Les anomalies étant multiples, nous avons choisi de les présenter en deux articles. Celui-ci s’intéresse aux anomalies pouvant être découvertes au premier trimestre.
Il convient ici de noter que la Conférence nationale d’échographie obstétricale et fœtale (CNEOF), dans son dernier rapport d’octobre 2022, a inclus dans ses recommandations de vérifier la présence de la vessie au premier trimestre et de fournir un cliché du fœtus en coupe sagittale avec la vessie présente ou un cliché complémentaire de la vessie entourée des deux artères ombilicales en coupe axiale.
L’utilisation de la voie vaginale est clairement mentionnée pour la réalisation de l’examen du premier trimestre.
En plus des anomalies purement vésicales, nous illustrerons ici les anomalies rénales, et celles du liquide amniotique qui les accompagnent.
1. Anomalies vésicales :
1) Mégavessie : Cf chapitre spécial
2) Absence de visualisation de la vessie :
La non-visualisation de la vessie est dans la majorité des cas liée à son absence de réplétion ; il sera donc nécessaire de vérifier sa présence plus tard dans l’examen ou même lors d’un examen à distance.

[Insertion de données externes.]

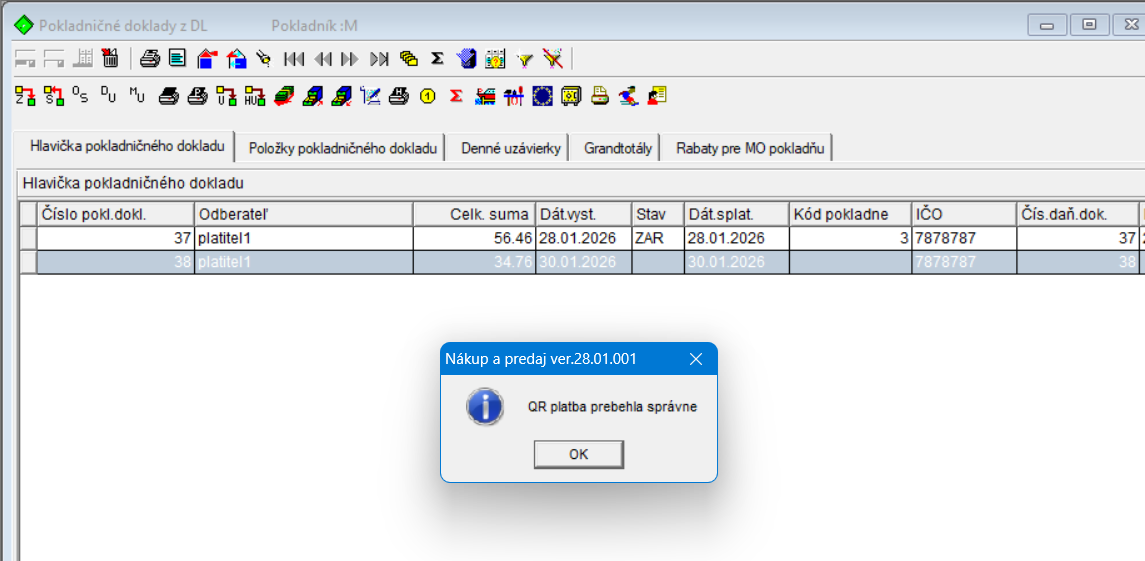The height and width of the screenshot is (561, 1145).
Task: Click the EU flag stars icon
Action: click(543, 96)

La persistance de la non-visualisation vésicale devra inciter à regarder le niveau d’insertion du cordon et l’aspect du bourgeon génital, et par ailleurs à reconvoquer la patiente pour un nouvel examen (vers 16 SA) afin d’éliminer une extrophie vésicale.
2. Anomalies rénales :
1) Agénésie rénale bilatérale :
L’absence des deux reins pourra être soupçonnée devant un liquide amniotique déjà peu abondant et des déformations des structures fœtales, en particulier des os du crâne.
Le diagnostic sera confirmé par la mise en évidence des surrénales verticalisées, de l’absence de pédicules rénaux et de la visualisation de la vessie.
2) Agénésie rénale unilatérale :
L’agénésie unilatérale sera diagnostiquée sur les mêmes arguments : absence de pédicule rénal et surrénales verticalisées.
En revanche, le liquide amniotique sera d’abondance normale et la vessie présente.
3) Dysplasie multikystique bilatérale :
Ce diagnostic sera évoqué devant la présence de multiples images anéchogènes arrondies, de taille variable au niveau des loges rénales, la vessie ne sera pas visualisée, le liquide amniotique est en faible quantité.
La découverte d’une agénésie rénale bilatérale amènera à explorer, d’une part, la voûte crânienne à la recherche d’une encéphalocèle postérieure et, d’autre part, les mains afin de mettre en évidence une hexadactylie. Cette triade permet d’évoquer une ciliopathie de type Meckel-Gruber.
4) Dysplasie multikystique unilatérale :
Un aspect nettement plus échogène qu’habituellement d’un des parenchymes rénaux pourra faire soupçonner une dysplasie multi-kystique unilatérale.
Le diagnostic ne sera confirmé que lors d’un examen de contrôle quelques semaines plus tard.
5) Anomalies positionnelles des reins :
a) Rein pelvien :
Comme au deuxième trimestre, l’absence de visualisation d’un rein dans sa loge fera rechercher une position pelvienne qui sera en général médiane au niveau de la bifurcation des vaisseaux iliaques.
b) Rein en “fer à cheval” :
L’axe des pyélons (en coupe axiale) formant un angle aigu à pointe antérieure orientera vers la présence d’une fusion des parenchymes fœtaux, en avant du rachis, réalisant un aspect de “fer à cheval”, qui sera confirmé en coupe coronale.
6) Kyste de l’ouraque :
Il sera évoqué devant la présence d’une formation liquidienne dans le prolongement antérieur de la vessie et en continuité avec celle-ci. L’évolution se fait le plus souvent vers la rupture spontanée au cours du deuxième trimestre.
De nombreuses anomalies de l’appareil urinaire sont visibles dès le premier trimestre. La mise en évidence de la vessie est une des “clés” majeures de ces diagnostics. Il est donc important que cet item ait été ajouté au compte rendu minimum de l’échographie du premier trimestre.